Однажды, вечерком дождливым, громливым, ненастным, тёмным, как у циклона в глазу, сидели они, поёживаясь, у очага, похлёбку варили на ужин, у угольков грелись... Вдруг, откуда ни возьмись, кто-то в дверь затимпанил и заорал низким, как из амфоры, голосом: «Хозяева, дома ли?!» — Чего надо?» — гостеприимно спросил Филемон из-за крепкой, с ногу толщиной, двери.

«Пить дайте, а то есть хочется и переночевать негде!!!» — сказал всё тот же загробный голос, и дверь аж подпрыгнула.

«Ну, входи, коли так, добрый человек...» — разрешил, поёживаясь, Филемон и отпер. На него дохнуло грозовым озоном, ночной сыростью, на пороге стоял плотный кряжистый мужик с окладистой бородой, а за ним, укрывшись от дождя лопухом, прислонился какой-то унылый безбородый юноша с крючковатым, как у филина, носом.

«Входите, входите скорее, а то холода напустите!

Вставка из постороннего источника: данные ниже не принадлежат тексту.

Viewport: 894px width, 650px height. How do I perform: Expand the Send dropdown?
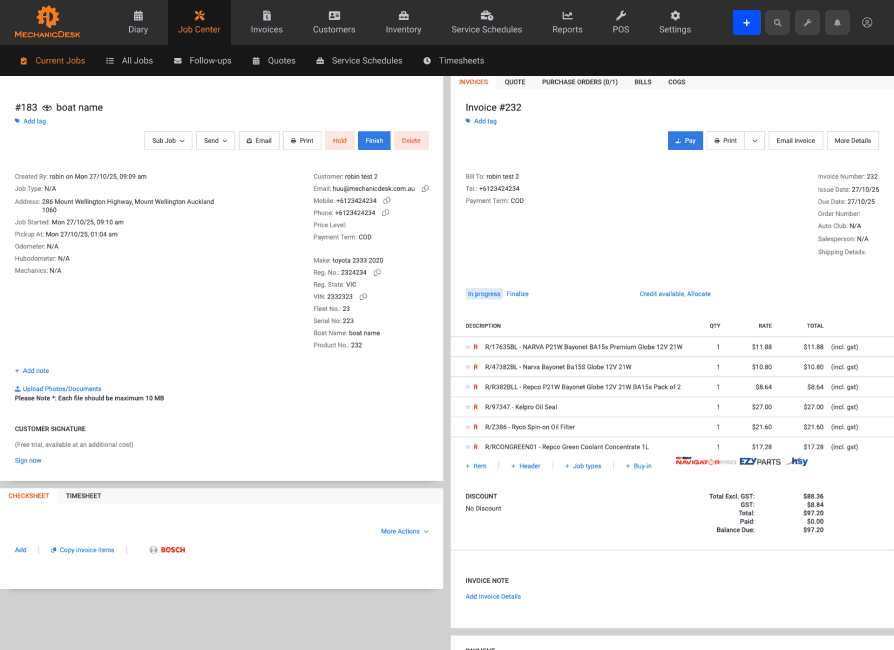click(216, 141)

Входите, коли вам дома не сидится в такую плохую погоду... — затараторила Бавкида, стягивая с гостей тяжёлые мокрые плащи. — Сейчас вам горяченького дам похлебать, только вот лепёшка у нас одна, зато сухарей я много насушила, так что, у кого зубы покрепче, может и сухарик погрызть...» — «Нашла чем мужиков удивить! — подмигнул Филемон. — Я им сейчас покрепче твоих сухарей принесу...» — и полез, как водится, в подвал за красненьким».

Не случайна даже такая солидная цитата из текстового потока книги. Хочется будущего читателя «Мифологии жестокой любви» не просто заинтересовать, а прямо-таки буквально вбросить в историю культуры, ненавязчиво, но твёрдо убедить его безоглядно нырнуть в бездонную глубину «детства человечества».

Сам автор, Дмитрий Дурасов, этой загадочной и таинственной во многих отношениях книги, радостно и самозабвенно плещется в немыслимо сложных и запутанных извивах лабиринта художественного создания древних греков, бурливо проплывает по таким забытым и застоявшимся заводям и затонам, в которые и филологи-классики давно не заглядывали.

Создаётся впечатление, что устами Дмитрия Дурасова заговорил незабвенный Сократ, шагнув к нам из неповторимого пятого века до нашей эры, из великой эпохи Перикла. А чтобы не распугать нас античной языковой серьёзностью, искусный демиург майевтики (родовспомогательное искусство!) уверенно заговорил с нами современным и близким (увы!) улично-газетно-телевизионно-вульгаризированным говорком. И нелеп, и смехотворен, и безвкусен особенно как-то стал по прочтении дурасовской «Мифологии...» псевдохудожественный каждодневный литературно-эстрадный китч с его выспренной патетикой, слезливой сентиментальностью, вульгарным смехачеством, агрессивно-поверхностной эротикой.

Строгая и неумолимая книга «Деревянная свинья» беспощадно вытравливает из наших засорённых душ и сердец и отупляющую «мифологию», и устрашающую по своим последствиям «жестокость», а оставляет — Любовь. Чистую и без всяких подмесов.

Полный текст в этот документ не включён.